**WHAT TO WORK ON:** Give back exactly the lines starting at the one with "You are a computer-use" and ending at the last line of the data below. Pictures are not part of the copy.
EXTRACTED INFORMATION: Begin
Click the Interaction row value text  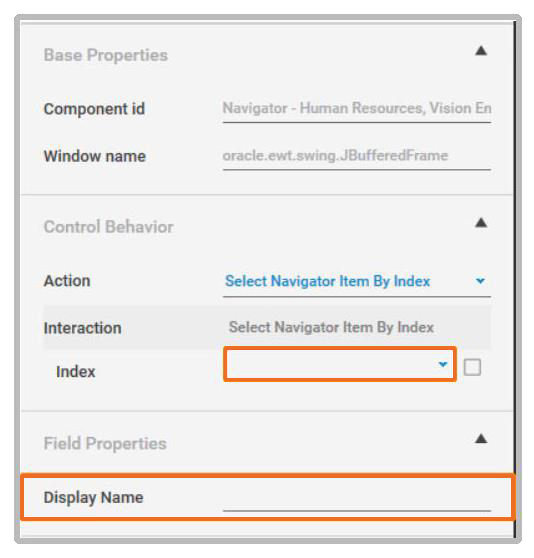coord(331,327)
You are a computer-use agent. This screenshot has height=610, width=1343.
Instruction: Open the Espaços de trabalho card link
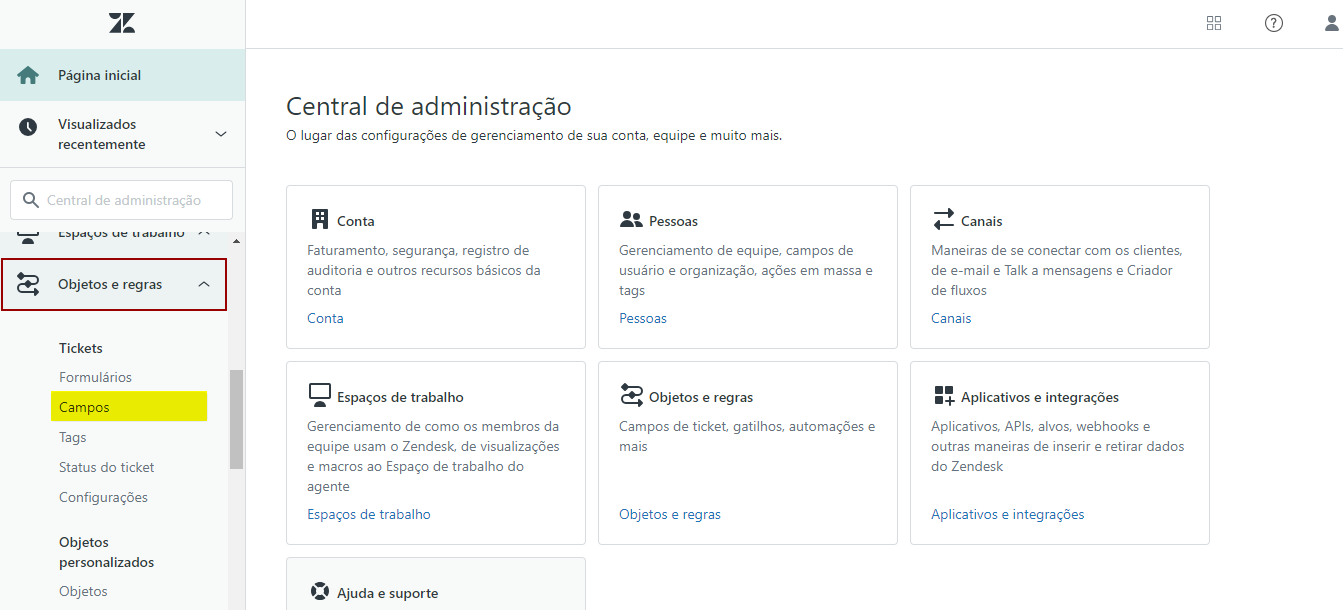tap(368, 514)
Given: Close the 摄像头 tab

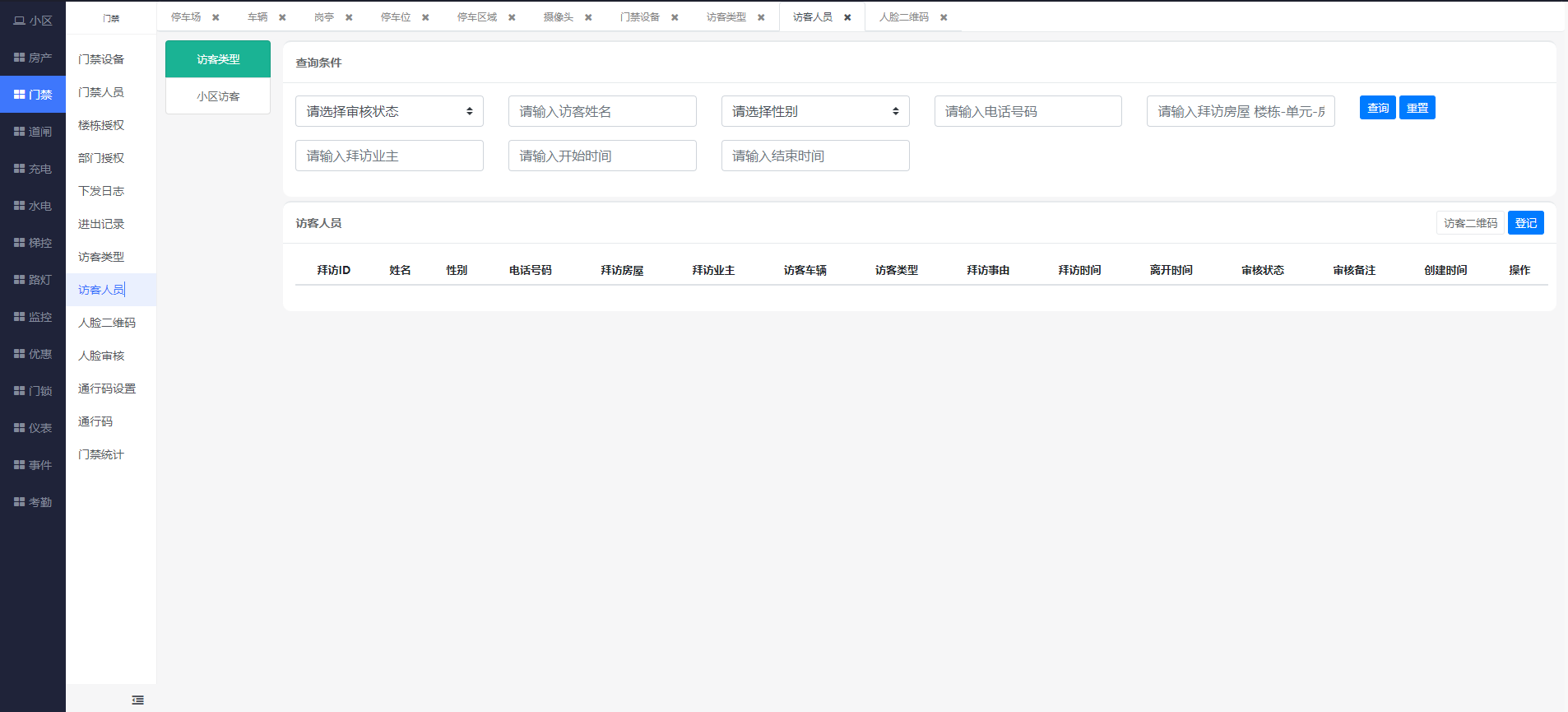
EXTRACTED INFORMATION: End
**EXERCISE SOLUTION:**
You are a computer-use agent. This screenshot has height=610, width=1343.
Instruction: Open the Espaços de trabalho card link
tap(368, 514)
Given: Close the 摄像头 tab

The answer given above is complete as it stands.